She said she had never seen such a loving relationship as theirs, and that Ro’s life revolved around family, church and work. In the aftermath of her husband’s death, Susan Ro lost her home and business, went bankrupt, moved in with a friend and remains depressed, her daughter said.

“She really lost everything,” Kim said.

For years, the murder of the Glen Burnie, Md., dentist went unsolved after police found his badly beaten body with 39 stab wounds and every face in his bone broken, according to the Baltimore Sun.

The Capital Gazette reported that a break in the investigation occurred in 2010 when a fingerprint found on a box of toothbrushes led police to Jeter, who was in jail in Baltimore awaiting trial for an unrelated 2008 murder.

Shortly before the killing, Ro was informed of discrepancies in his billing files. A week before his death, Ro hired a new receptionist, Heather Murphy, to look into the situation and fix any problems. After Ro’s death, detectives determined that Hickman stole 28 checks totaling $17,660 and deposited them into her Bank of America account, prosecutors said.

Ro emigrated from South Korea with his parents in 1970. He graduated from Washington College and received his dental degree from the University of Maryland in 1982, according to a 2006 Baltimore Sun article.

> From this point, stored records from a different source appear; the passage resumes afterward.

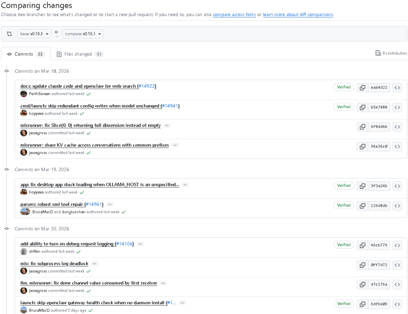Switch to the Files changed tab

[80, 54]
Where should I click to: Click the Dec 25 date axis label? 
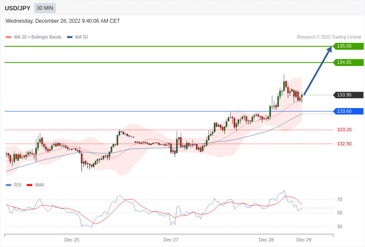[72, 240]
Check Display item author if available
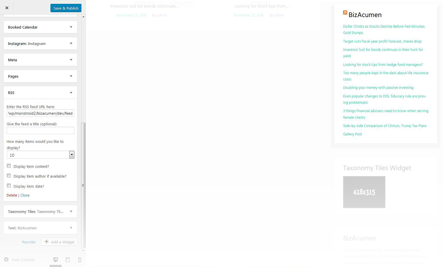The height and width of the screenshot is (267, 443). coord(9,176)
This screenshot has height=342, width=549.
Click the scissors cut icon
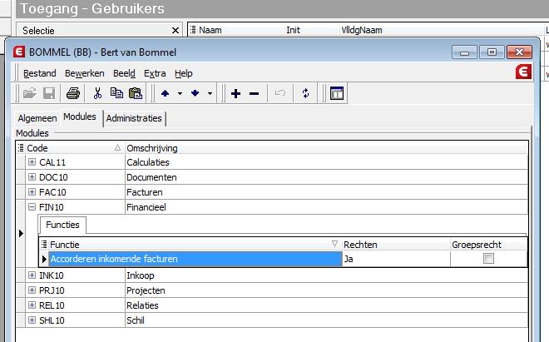tap(97, 93)
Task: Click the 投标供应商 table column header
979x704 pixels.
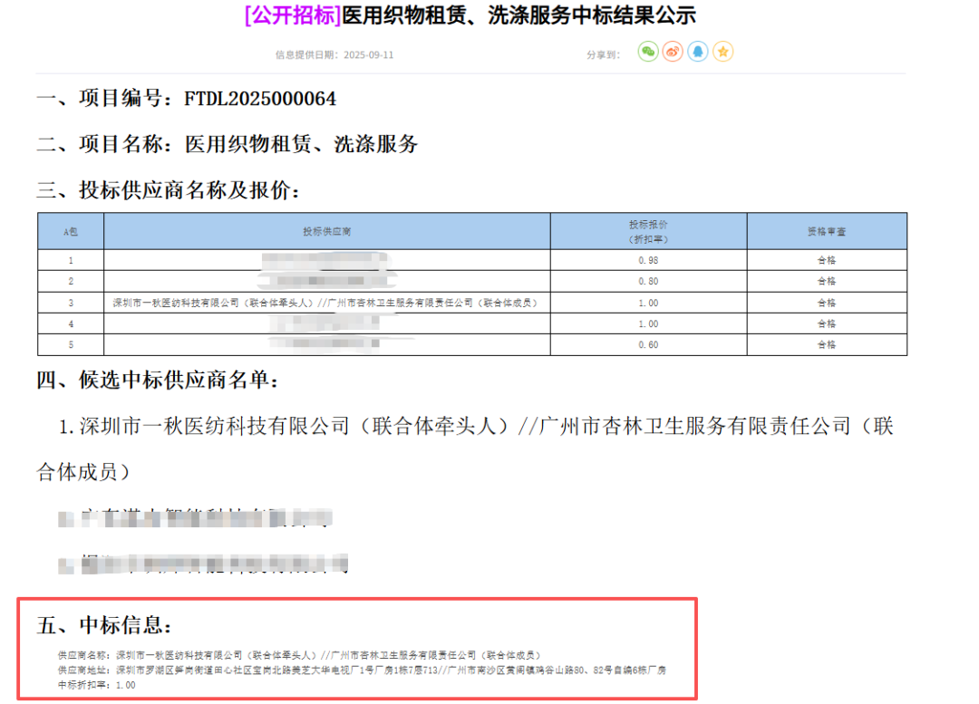Action: (x=326, y=232)

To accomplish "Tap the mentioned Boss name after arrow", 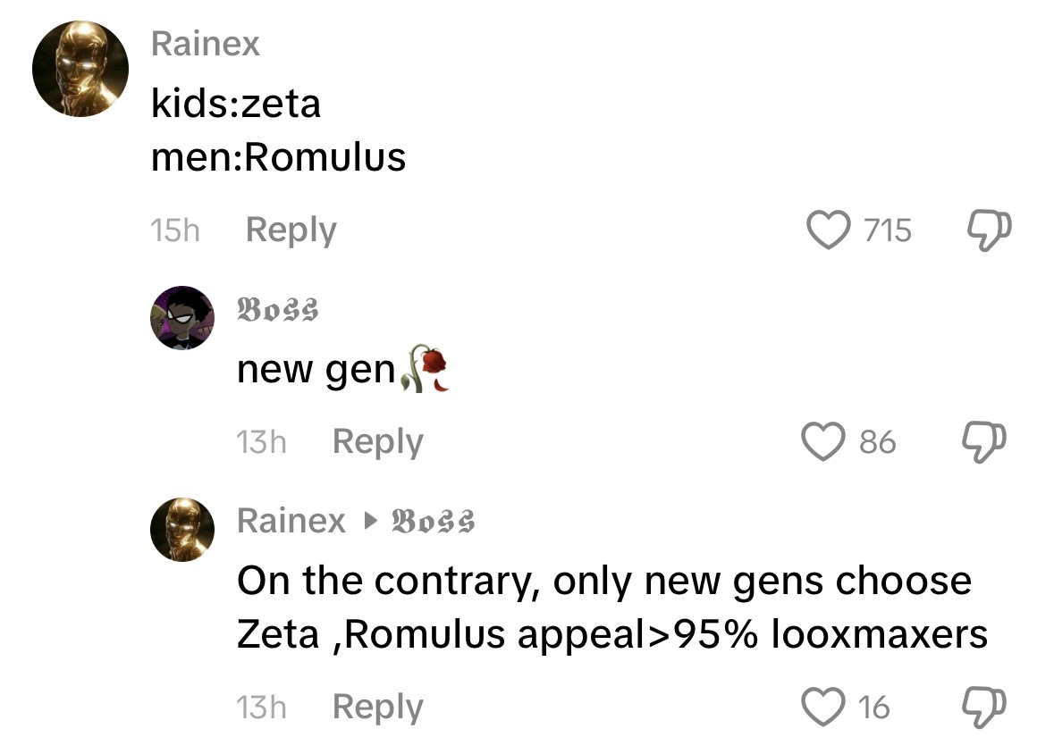I will pos(434,520).
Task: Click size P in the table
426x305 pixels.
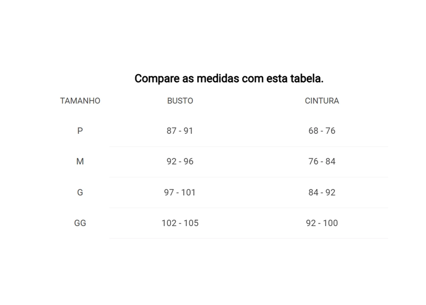Action: [80, 131]
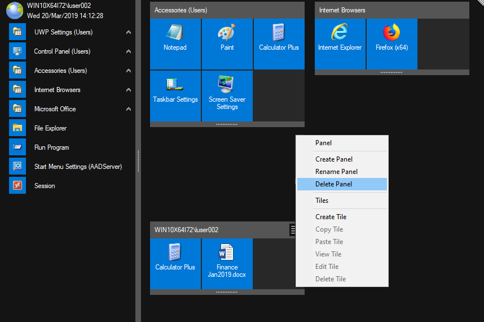Select Rename Panel in context menu
This screenshot has height=322, width=484.
point(336,172)
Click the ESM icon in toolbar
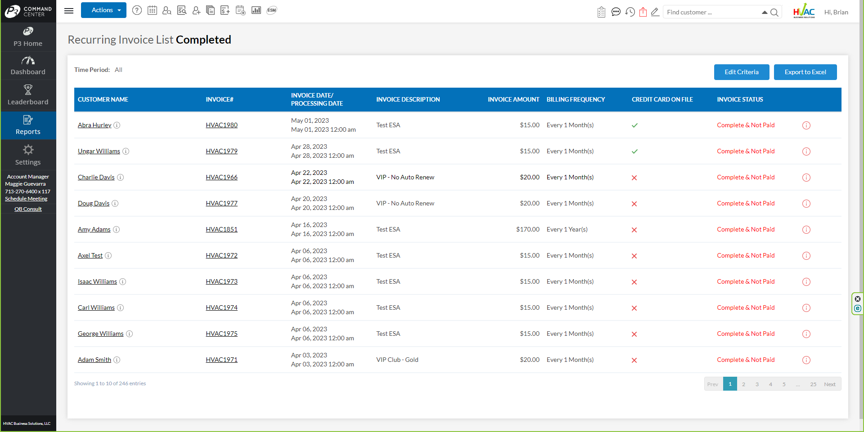 pyautogui.click(x=271, y=10)
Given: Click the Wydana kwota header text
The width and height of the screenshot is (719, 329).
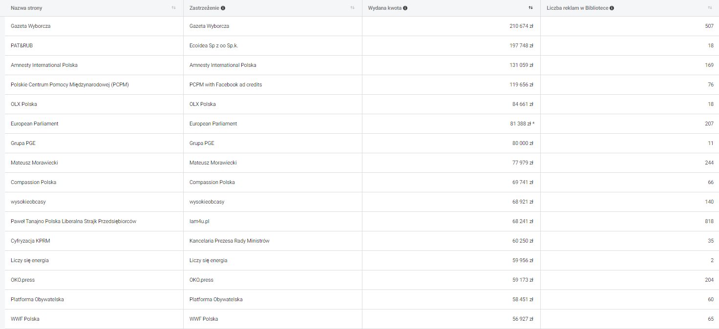Looking at the screenshot, I should coord(384,8).
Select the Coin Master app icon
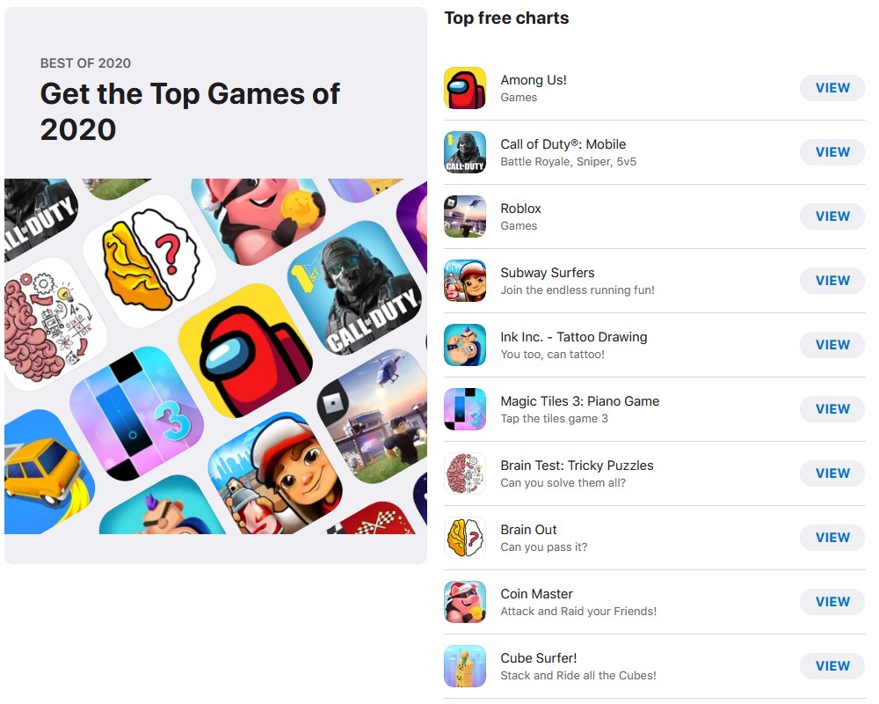This screenshot has width=879, height=704. click(x=465, y=602)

He received his Maryland dental license in 1984, according to the Maryland State Board of Dental Examiners. He served as a captain in the Air Force for about three years. During a yearlong tour in South Korea, he became reacquainted with members of his extended family who still lived in that country, his brother said. After leaving the military, he opened a general practice in Lutherville. In 1986, he opened a second office in Glen Burnie.